[原文]
- - -

有了.c文件,我们开始搞单片机,打开arduino,官方的代码是用arduino nano ble 33,但这个板子太贵了,10几块的esp32完全可以驾驭TinyML,所以我们用esp32。(STM32也完全可以的,不过没有arduino方便,有空我也会出个基于stm32的TinyML教程)
下载这个库,然后找到示例里面的hello world
,点开。(默认大家已经装了esp32的库了,如果没有在库管理器里搜esp32安装就行)
这个代码就是根据官方写的而改编的esp32版本,不过还有地方要改,点击它的output_handler.cpp
文件,然后将其替换为下面的代码:
#include "output_handler.h"
#include "Arduino.h"
#include "constants.h"
int led = 2;
bool initialized = false;
void HandleOutput(tflite::ErrorReporter* error_reporter, float x_value,
float y_value) {
// Do this only once
if (!initialized) {
ledcSetup(0, 5000, 13);
// Set the LED pin to output
ledcAttachPin(led, 0);
//pinMode(led, OUTPUT);
initialized = true;
}
// Calculate the brightness of the LED such that y=-1 is fully off
// and y=1 is fully on. The LED's brightness can range from 0-255.

- - -

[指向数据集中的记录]
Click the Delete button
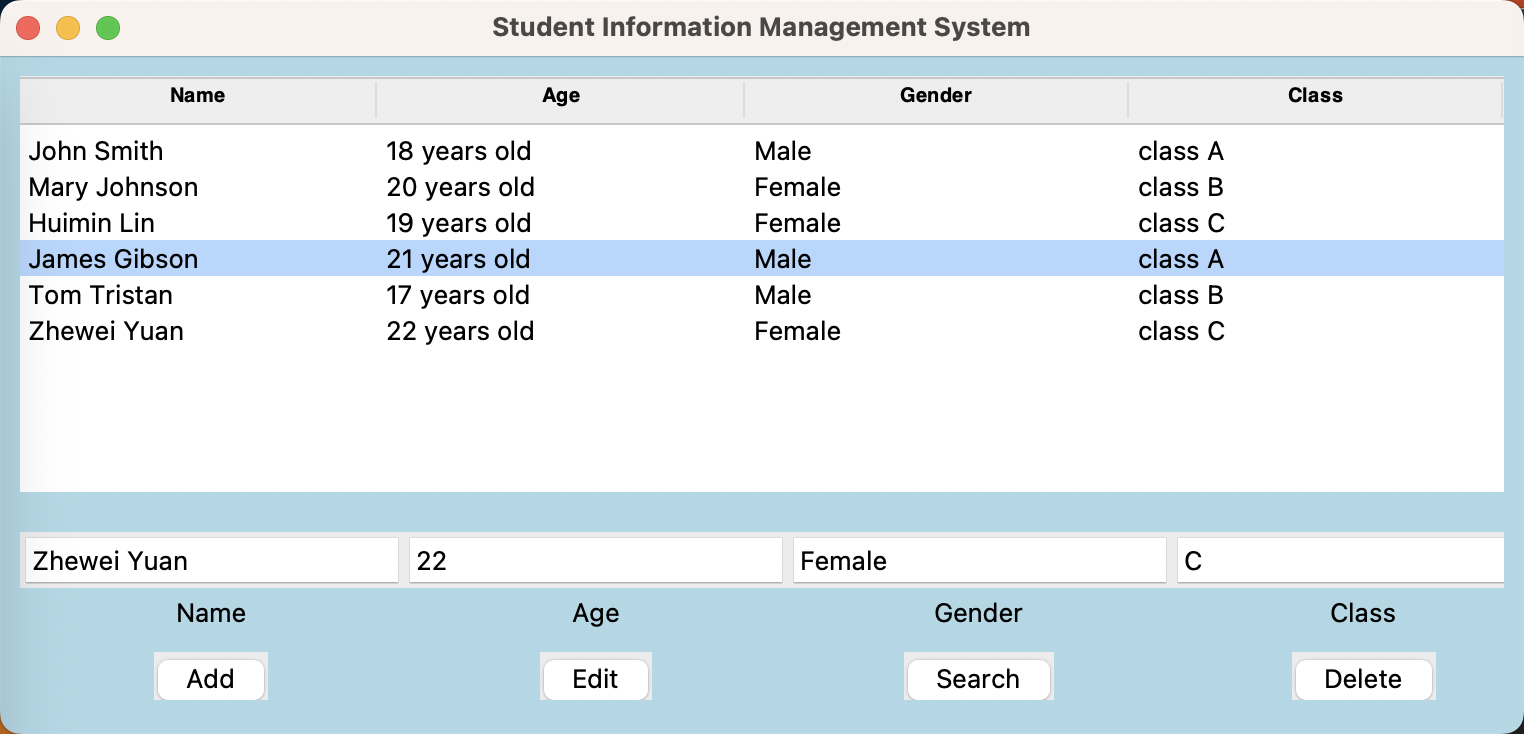Screen dimensions: 1524x734 [x=1362, y=678]
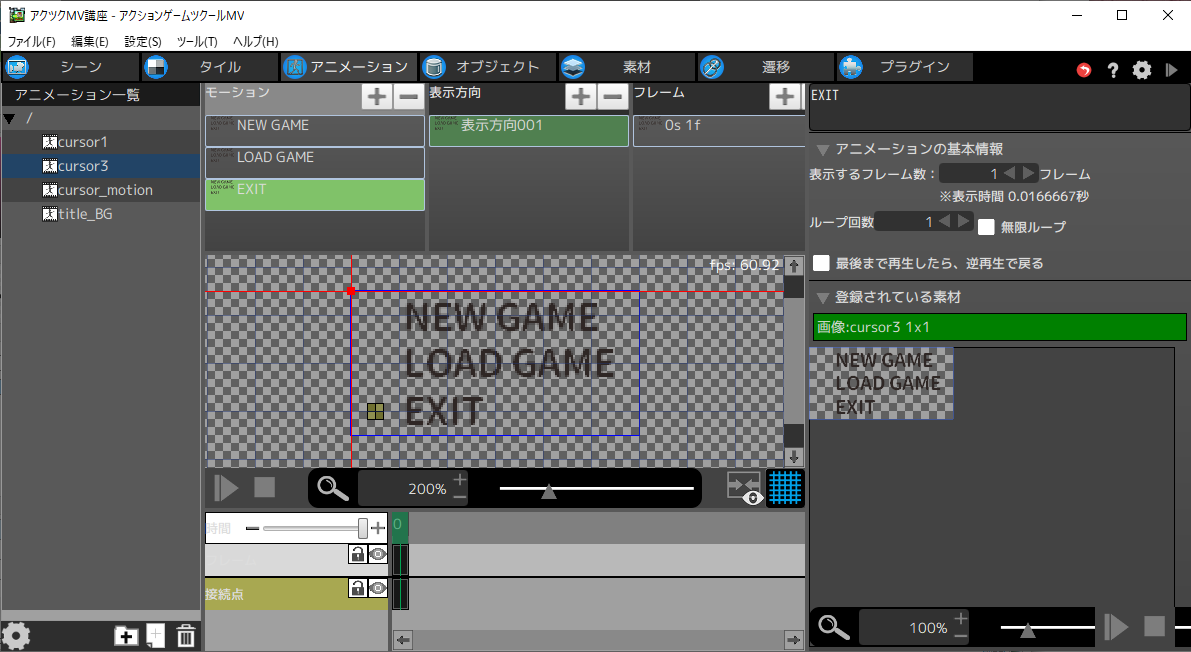This screenshot has width=1191, height=652.
Task: Click the red undo arrow icon
Action: pos(1084,70)
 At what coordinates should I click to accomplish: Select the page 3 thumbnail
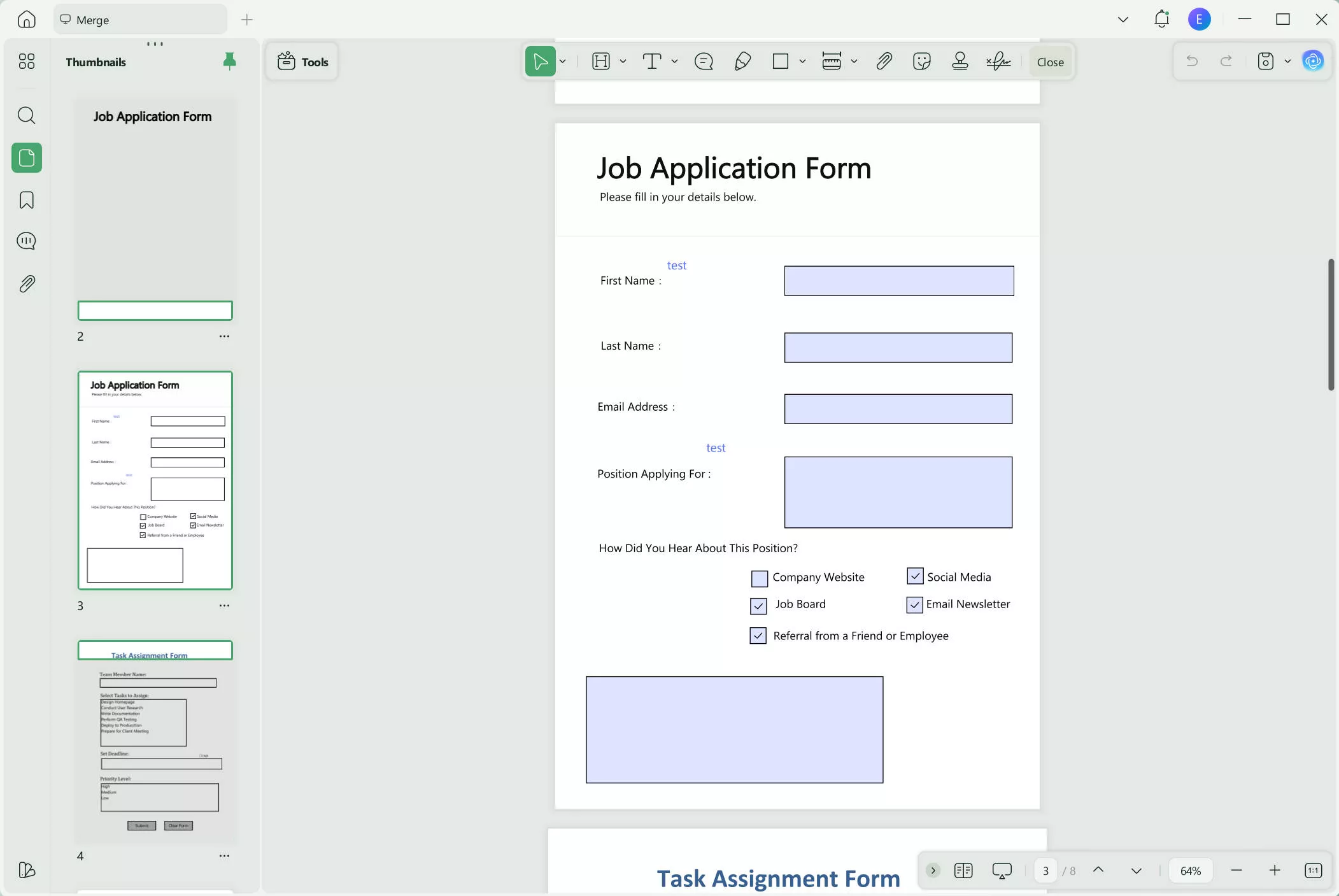(x=154, y=481)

- - -

[任务要求]
1. 请抄录原文中的一段，该段以含有“有了.c文件,我们开始搞单片机,打开arduino,官方的代码是用arduino nano ble”的词句开头，至“理器里搜esp32安装就行)”结束，文字须与原文完全一致。
2. 请列出原文代码中以 #include 引入的全部头文件名称。

[各题答案]
1.
有了.c文件,我们开始搞单片机,打开arduino,官方的代码是用arduino nano ble 33,但这个板子太贵了,10几块的esp32完全可以驾驭TinyML,所以我们用esp32。(STM32也完全可以的,不过没有arduino方便,有空我也会出个基于stm32的TinyML教程)
下载这个库,然后找到示例里面的hello world
,点开。(默认大家已经装了esp32的库了,如果没有在库管理器里搜esp32安装就行)

2. output_handler.h、Arduino.h、constants.h